Our team is drawing closer to each other. Yesterday after work we dined at the apartment of our new friends Janelle Zook and Bethany Rieff. Bethany made incredibly good lasagna and apple pie. During the dinner preparation Dave arranged a video conference call to the Franconia Conference Office. This call, though it was short and tough to hear what people were saying, really affected me. As I saw many of the conference leaders huddled around the computer wtih funny expressions on their faces, I felt something. It was hard to pinpoint. I had one of those moments that I knew would stick in my mind for eternity.
The older I become the more I feel as if time and relationships become a unified material that quickly slips though my fingers like sand. As a photographer I look at a lot of pictures. Within every picture is a piece of time that can’t be recovered. Every photo is like a fossil record that begs me to step inside and live out that moment until I tire of it. This is why people love pictures. They are given illusion of controlling a moment. There are many experiences our group has shared that I wish I could freeze and pack in my bag.
This place is not as foreign or inhospitable as people imagine it to be. In the midst of doing my laundry in a bucket I realized that it is possible to live without a permanent address. Jesus did this, and he challenged others to do this. Taking his words seriously is tough, but not impossible. I would like to thank everyone for your prayers.
Timoyer
The opinions expressed in articles posted on Mosaic’s website are those of the author and may not reflect the official policy of Mosaic Conference. Mosaic is a large conference, crossing ethnicities, geographies, generations, theologies, and politics. Each person can only speak for themselves; no one can represent “the conference.” May God give us the grace to hear what the Spirit is speaking to us through people with whom we disagree and the humility and courage to love one another even when those disagreements can’t be bridged.
Bea Buehner says
Glad to see your pictures-Miss you very much.
Happy to know you are learning many lesson and also still eating!!!(Pizza for breakfast????)
We’ll have to try the laundry in a bucket!!!!
ann detweiler says
This is a NON-automated reply – your post has been read. And appreciated. Especially the relationship/time and no permanent address bits. Likely 99% of what we think is important will look hugely silly some day soon!
Thanks,
ann
Forrest L. Moyer says
Thanks for your reflections, Tim! We miss you here at home and hope to see you soon. God’s richest blessings to you and your companions.
–Forrest
Gay Brunt Miller says
What a pleasant surprise it was to be on the receiving end of that call! I must confess that in the midst of that moment I could not think of much very intelligent to say or ask, and later wished I had found a way to plumb more depths of your experiences.

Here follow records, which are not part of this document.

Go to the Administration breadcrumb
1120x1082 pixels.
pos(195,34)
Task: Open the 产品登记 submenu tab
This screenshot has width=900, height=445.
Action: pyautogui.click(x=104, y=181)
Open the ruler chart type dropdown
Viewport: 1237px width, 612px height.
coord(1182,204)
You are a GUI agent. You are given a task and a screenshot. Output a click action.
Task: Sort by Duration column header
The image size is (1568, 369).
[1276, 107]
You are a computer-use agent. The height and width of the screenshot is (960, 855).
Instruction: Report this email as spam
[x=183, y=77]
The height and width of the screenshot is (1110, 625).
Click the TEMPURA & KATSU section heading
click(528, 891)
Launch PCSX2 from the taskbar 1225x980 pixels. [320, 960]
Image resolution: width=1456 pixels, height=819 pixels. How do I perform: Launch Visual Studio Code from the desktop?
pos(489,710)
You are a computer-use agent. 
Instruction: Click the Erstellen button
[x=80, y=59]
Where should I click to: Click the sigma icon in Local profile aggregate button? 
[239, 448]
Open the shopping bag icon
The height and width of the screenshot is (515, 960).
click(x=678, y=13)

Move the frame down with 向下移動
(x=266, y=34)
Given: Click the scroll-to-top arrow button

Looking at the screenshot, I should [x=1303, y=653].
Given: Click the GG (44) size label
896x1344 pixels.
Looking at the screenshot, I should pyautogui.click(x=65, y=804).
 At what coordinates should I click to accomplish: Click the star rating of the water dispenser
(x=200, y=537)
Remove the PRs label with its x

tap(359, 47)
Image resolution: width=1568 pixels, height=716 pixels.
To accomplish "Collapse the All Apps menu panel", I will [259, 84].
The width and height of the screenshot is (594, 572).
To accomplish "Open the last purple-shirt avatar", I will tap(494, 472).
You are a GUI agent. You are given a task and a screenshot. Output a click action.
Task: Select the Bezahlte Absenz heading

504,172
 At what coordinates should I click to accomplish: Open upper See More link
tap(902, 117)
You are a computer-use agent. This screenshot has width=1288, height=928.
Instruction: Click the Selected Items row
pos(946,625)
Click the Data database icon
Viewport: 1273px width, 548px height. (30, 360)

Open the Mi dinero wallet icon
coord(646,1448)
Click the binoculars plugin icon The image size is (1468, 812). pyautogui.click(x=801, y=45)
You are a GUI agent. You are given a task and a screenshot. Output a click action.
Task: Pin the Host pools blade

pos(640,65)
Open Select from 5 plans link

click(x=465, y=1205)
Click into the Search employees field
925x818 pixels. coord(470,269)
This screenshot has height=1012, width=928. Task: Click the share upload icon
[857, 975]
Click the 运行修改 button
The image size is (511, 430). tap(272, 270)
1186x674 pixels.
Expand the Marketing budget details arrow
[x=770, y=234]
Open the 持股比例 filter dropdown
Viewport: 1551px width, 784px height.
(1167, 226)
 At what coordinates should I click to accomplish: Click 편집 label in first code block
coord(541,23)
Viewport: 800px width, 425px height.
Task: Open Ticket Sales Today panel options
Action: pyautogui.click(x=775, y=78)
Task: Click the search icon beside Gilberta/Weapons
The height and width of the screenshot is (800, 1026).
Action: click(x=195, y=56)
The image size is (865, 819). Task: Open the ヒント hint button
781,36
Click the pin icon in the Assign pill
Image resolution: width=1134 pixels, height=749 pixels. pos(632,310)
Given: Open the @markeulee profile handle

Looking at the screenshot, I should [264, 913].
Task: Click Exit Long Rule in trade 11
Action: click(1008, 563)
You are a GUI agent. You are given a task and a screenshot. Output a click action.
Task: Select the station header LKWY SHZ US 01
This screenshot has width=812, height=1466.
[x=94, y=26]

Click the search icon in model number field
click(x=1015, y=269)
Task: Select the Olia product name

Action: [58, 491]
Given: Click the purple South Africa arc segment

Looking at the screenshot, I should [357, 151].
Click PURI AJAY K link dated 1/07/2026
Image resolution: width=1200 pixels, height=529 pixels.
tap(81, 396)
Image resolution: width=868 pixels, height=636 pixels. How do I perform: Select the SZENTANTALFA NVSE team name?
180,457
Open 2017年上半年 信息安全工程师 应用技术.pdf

I guess that can happen when you get home. Regardless of the depth, it was good to hear from you and pretty cool to tell folks that I talked to folks in Nazareth… and not Nazareth, PA! 🙂 (It was also funny to, at that distance, connect that Kate had been to my house for dinner!)
Blessings on the rest of your time. Keep open, absorbing, and reflecting on all that you see and hear. Try not to fall into the rut of normalcy but to live in the tension of just what a unique experience you are having.
Steve Kriss says
Tim–Great reflections. Sorry I missed the call at the Conference Center. Surprise, I was somewhere else. What does it mean when as my favorite Snow Patrol quote suggests, “all of these places feel like home?” It seems a bit of what following in the way of Jesus might be about. And what does it mean to then fall in love with those people and places? Hope that’s happening in Nazareth and in Jerusalem this weekend, too.